Cerebral blood flow is increased during controlled ovarian stimulation

Estrogen appears to enhance cerebral blood flow (CBF). An association between CBF and physiologically altered hormonal levels due to menstrual cycle, menopause, or exogenous manipulations such as ovariectomy or hormone replacement therapy has been demonstrated. The purpose of this study was to determine the association between ovarian stimulation and CBF in vivo by measuring blood flow in the internal carotid artery (ICA) after pituitary suppression and during controlled ovarian stimulation in women undergoing in vitro fertilization treatment cycles. ICA volume flows were measured by angle-independent dual-beam ultrasound Doppler in 12 women undergoing controlled ovarian stimulation.

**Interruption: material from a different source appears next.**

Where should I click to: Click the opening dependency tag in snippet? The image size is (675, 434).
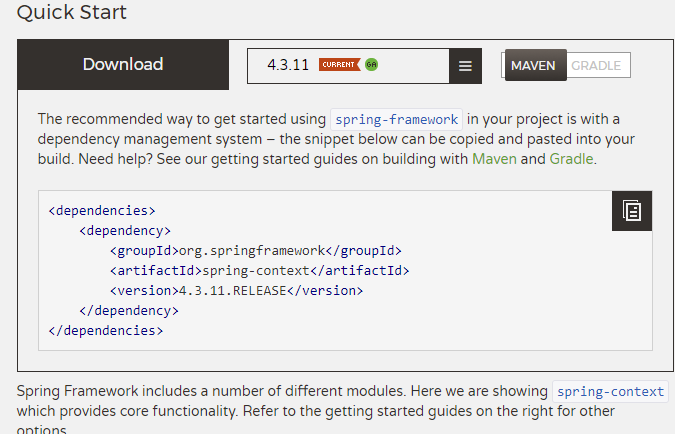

Measurements were performed after pituitary/ovarian suppression, in the late follicular phase, and at midluteal phase. Blood flow in the ICA increased by 22.2% and 32% in the late follicular and midluteal phases compared with the respective values obtained during ovarian suppression ( P < 0.0005 and P < 0.0001, respectively). There was a significant correlation between increments in estrogen levels and increments in CBF when the late follicular phase was compared with the ovarian suppression period ( r = 0.8, P < 0.001). Mean blood flow velocity significantly increased (by 15.7% and 16.9%, respectively) and cerebral vascular resistance significantly decreased (by 17.6% and 26.5%) during the late follicular and midluteal phases compared with respective measures during ovarian suppression. There was a significant correlation between an increase in estrogen levels and a decrease in cerebral vascular resistance when the late follicular phase was compared with the ovarian suppression period ( r = −0.6, P < 0.05). These changes imply sex hormone-associated intracranial vasodilation leading to increased CBF during controlled ovarian stimulation.